Publicado em Diário Liberdade
Existem muitas razões lógicas para a Galiza ser soberana, e, se assim o decidir, independente (existem razões contrárias, claro, mas eu falo só das lógicas). Mas a razão principal, hoje que como nunca assediam nas ondas palavras estranhas, é a da pura sobrevivência. Mental, quero dizer.
A outra também, mas deriva da primeira. Mas não proponho só independência: proponho pura autarquia, das verdadeiras, das da incomunicação voluntária, do auto-bloqueio, das fronteiras mediáticas, como para sanarmos duma longuíssima adição. Imaginem o prazer de nem poder receber as TV espanholas na hora mais feliz em que se deglute um rico peixe da ria ou se saboreia um cafezinho. Imaginem não ter que ler nos quiosques na primeira hora da manhã essas letras enormes sobre o escândalo Gürtel, Fabra, a farsa dupla sobre o juiz Garzón, as liortas Aguirre-Gallardón, os antiabortistas nacional-sindicalistas, o transfuguismo, os bispos, o Decretazo, a Família Irreal. Imaginem que, a zapear a rádio digital, nem sequer soassem por um segundo as vozes da COPE, da SER, de Radio María: no seu lugar, uma grande linha branca no dial. Que terror inicial, mas depois quanto prazer de vazio quotidiano! Imaginem termos apenas duas ou três televisões de notícias, públicas, livres, abertas e democráticas, apenas dous ou três jornais abertos, livres, democráticos. E muita, muita rádio de música, cultura e debate. Isso seria suficiente para conhecermos e discutirmos as nossas próprias façanhas e misérias, muito mais interessantes. Estaria garantida assim a necessária continuidade entre o quotidiano e o político.

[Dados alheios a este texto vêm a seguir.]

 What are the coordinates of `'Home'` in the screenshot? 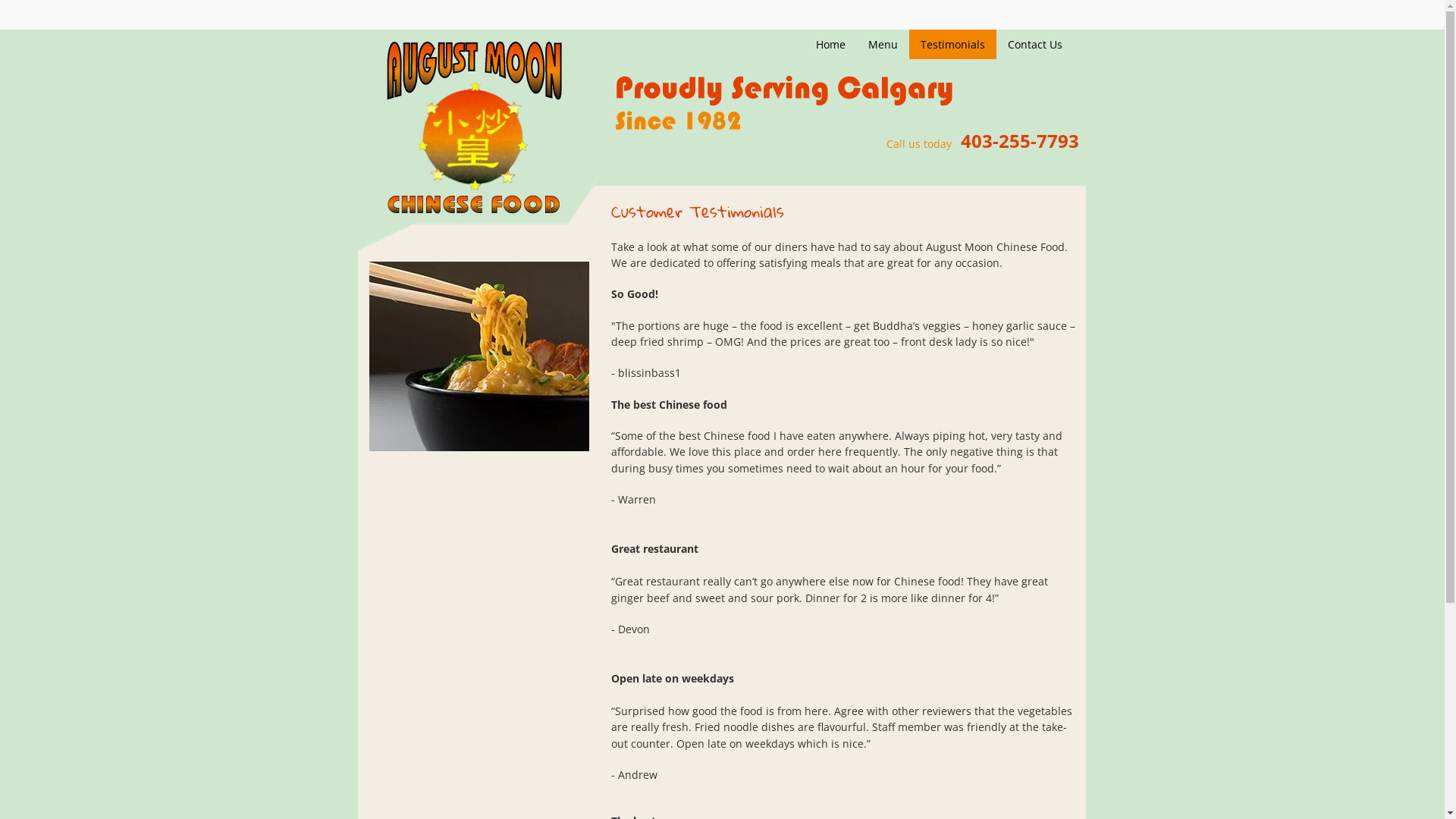 It's located at (803, 43).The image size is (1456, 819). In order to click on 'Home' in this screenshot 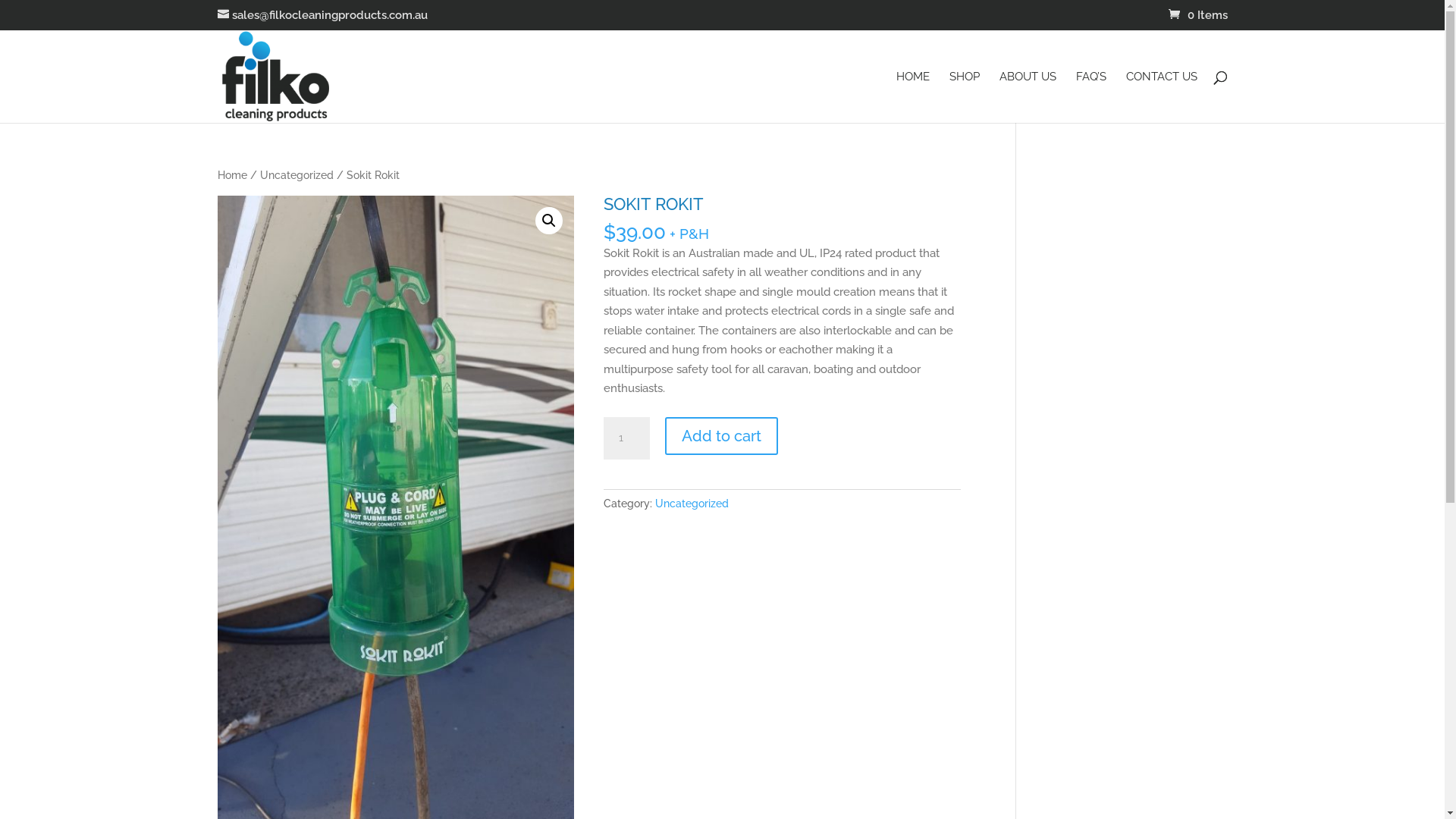, I will do `click(231, 174)`. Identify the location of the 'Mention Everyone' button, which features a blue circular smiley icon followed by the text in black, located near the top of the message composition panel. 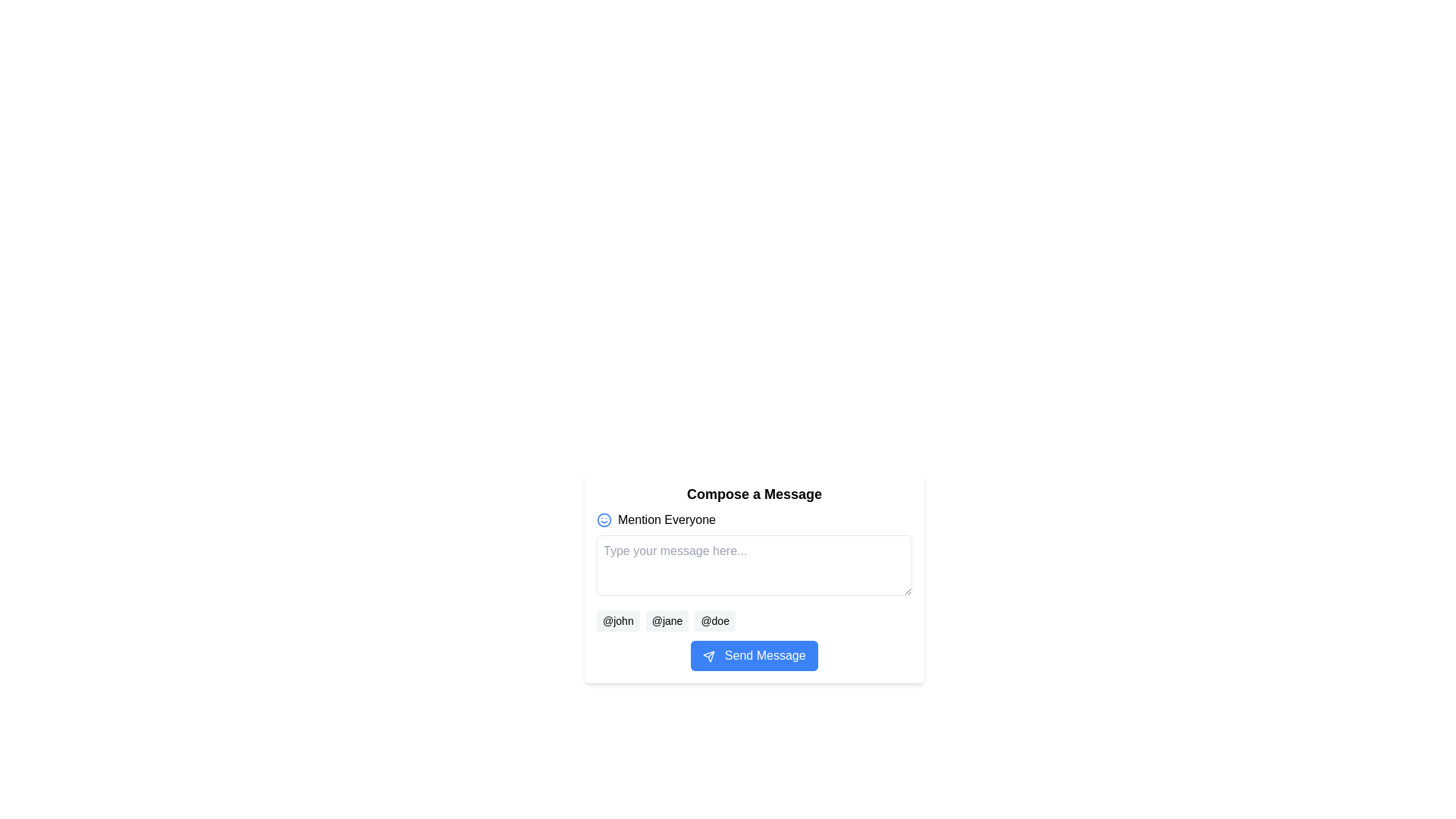
(656, 519).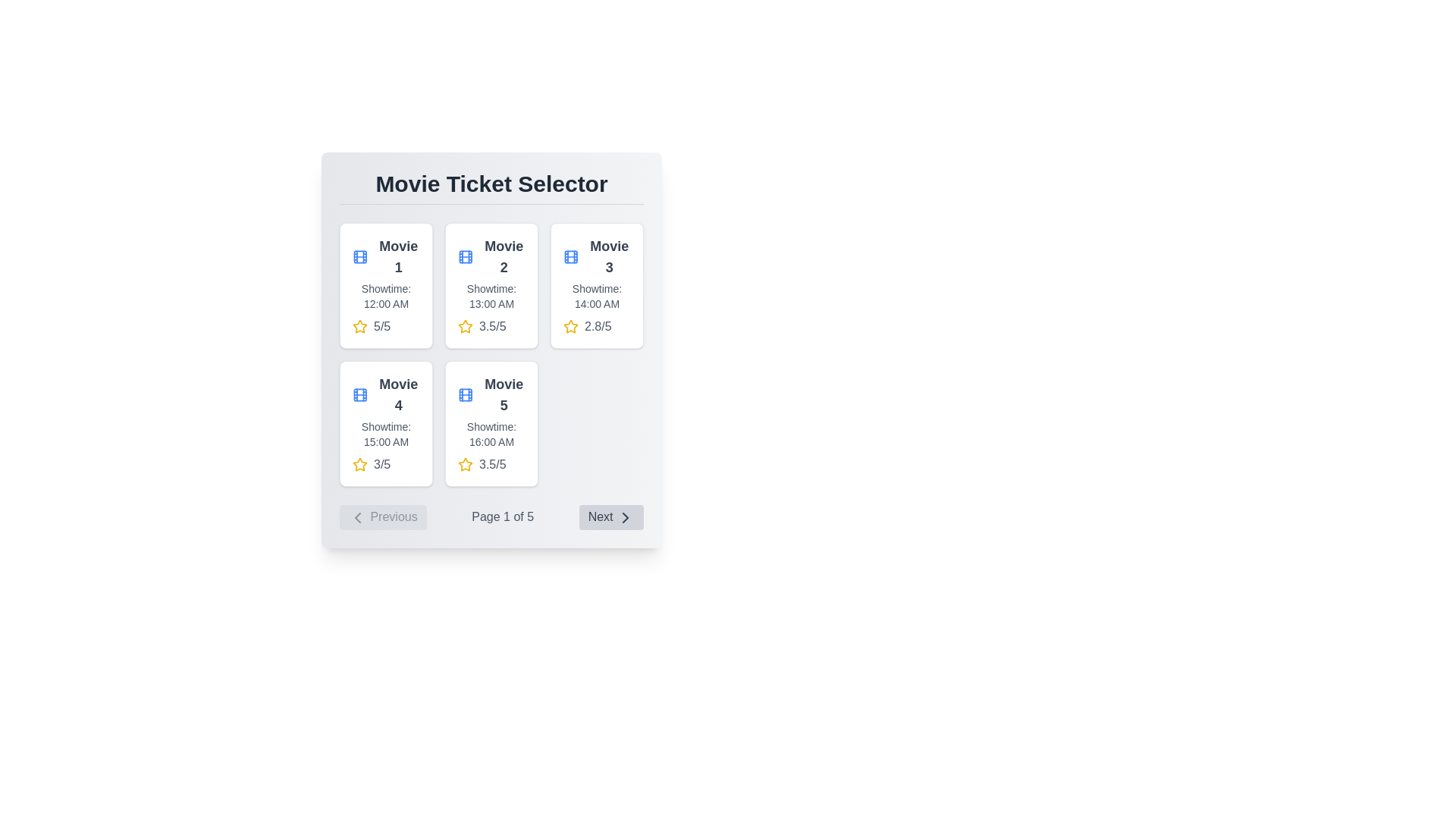  Describe the element at coordinates (465, 256) in the screenshot. I see `the light blue rounded rectangle icon, which is the primary visual feature of the film reel icon located at the top-left corner of the 'Movie 1' card in the 'Movie Ticket Selector' panel` at that location.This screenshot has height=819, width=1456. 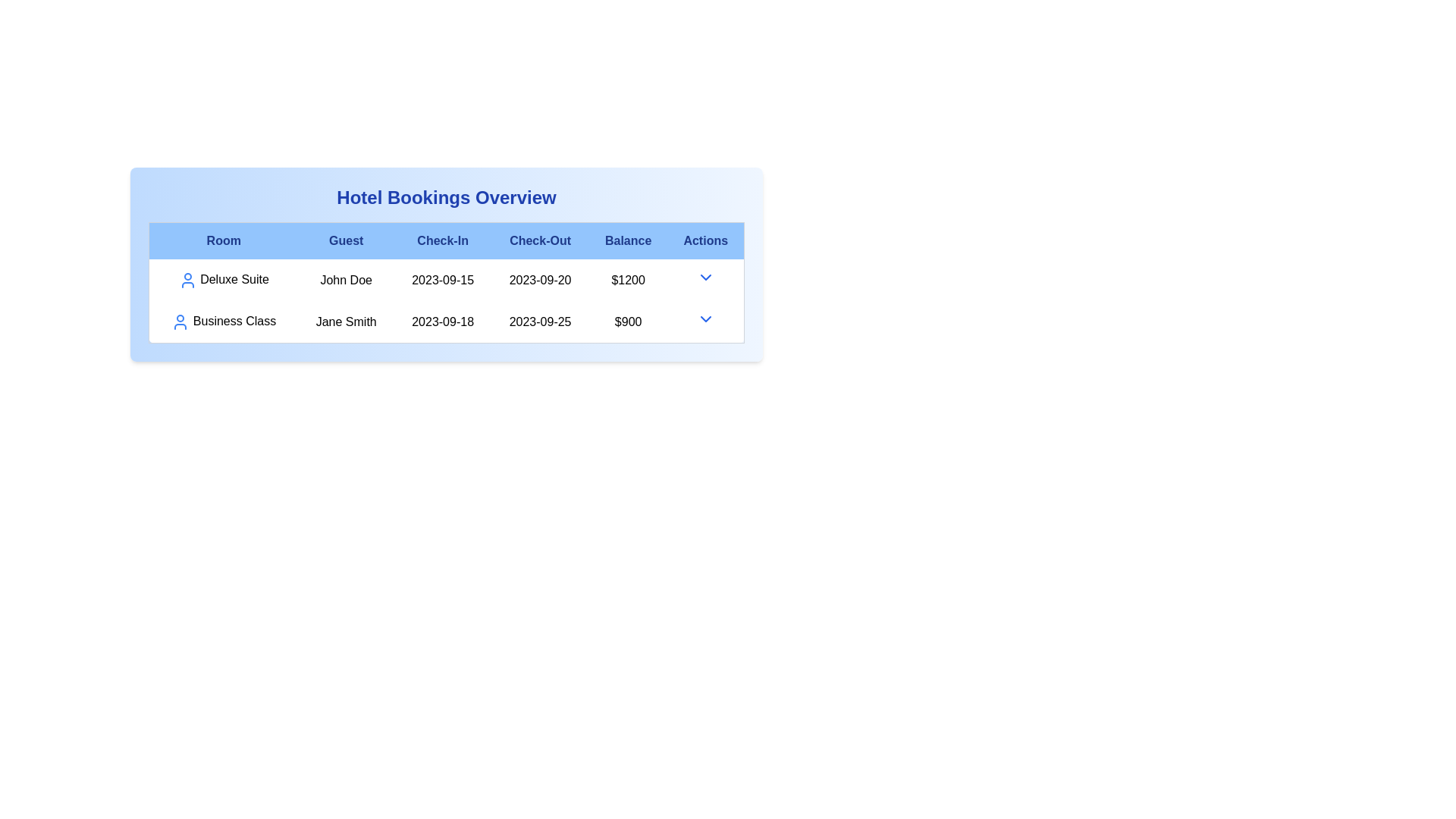 I want to click on arrow button in the Actions column for the row corresponding to Business Class, so click(x=704, y=318).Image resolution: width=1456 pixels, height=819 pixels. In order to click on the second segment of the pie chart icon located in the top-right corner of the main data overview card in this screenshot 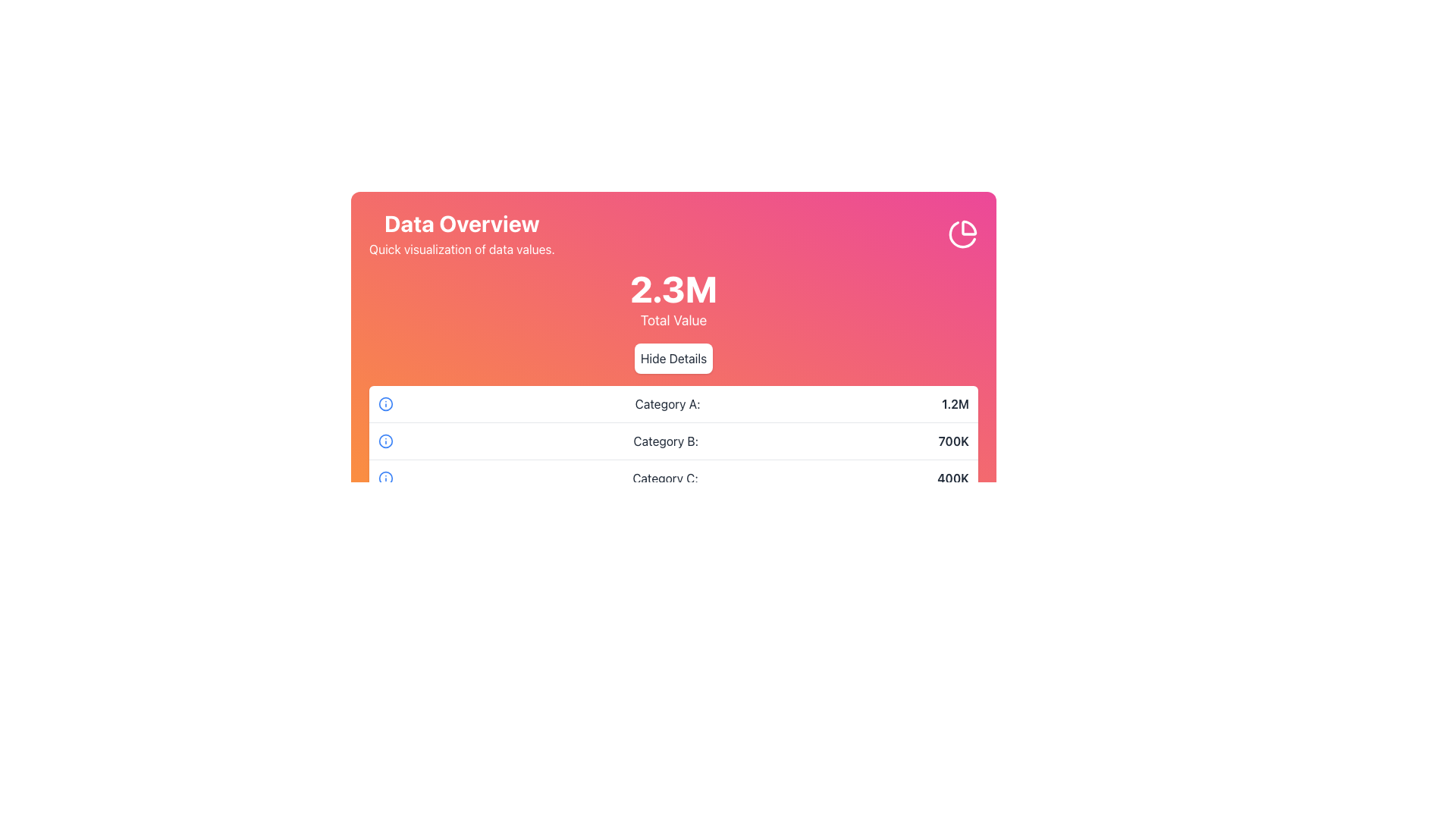, I will do `click(962, 234)`.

A crítica, a discussão política, teria o seu correlato na discussão e na crítica de café à gente que se conhece pessoalmente, não a repugnantes ladrões das alturas. E sem dúvida poderíamos abrir outras fronteiras mentais, a Sul e a Oeste, para que nos invadisse só o que queremos. Também com cuidadinho, eh, que todos os países grandes cultivam bosta. Imaginem, enfim, esta autoimposta higiene temporária, um banho salgado de calmas vozes próprias. Por isso, a urgente independência contra España (contra esta que sofremos; se houver outra, é problema dela) não é nem um desejo político, no habitual sentido distorcido: é um desejo vital, por pura estética, por pura tranquilidade. Primeiramente, mental. E, então, tranquilidade da outra, a do diálogo, da ação e do progresso verdadeiro, lento mas real, face à igualdade. Imaginem.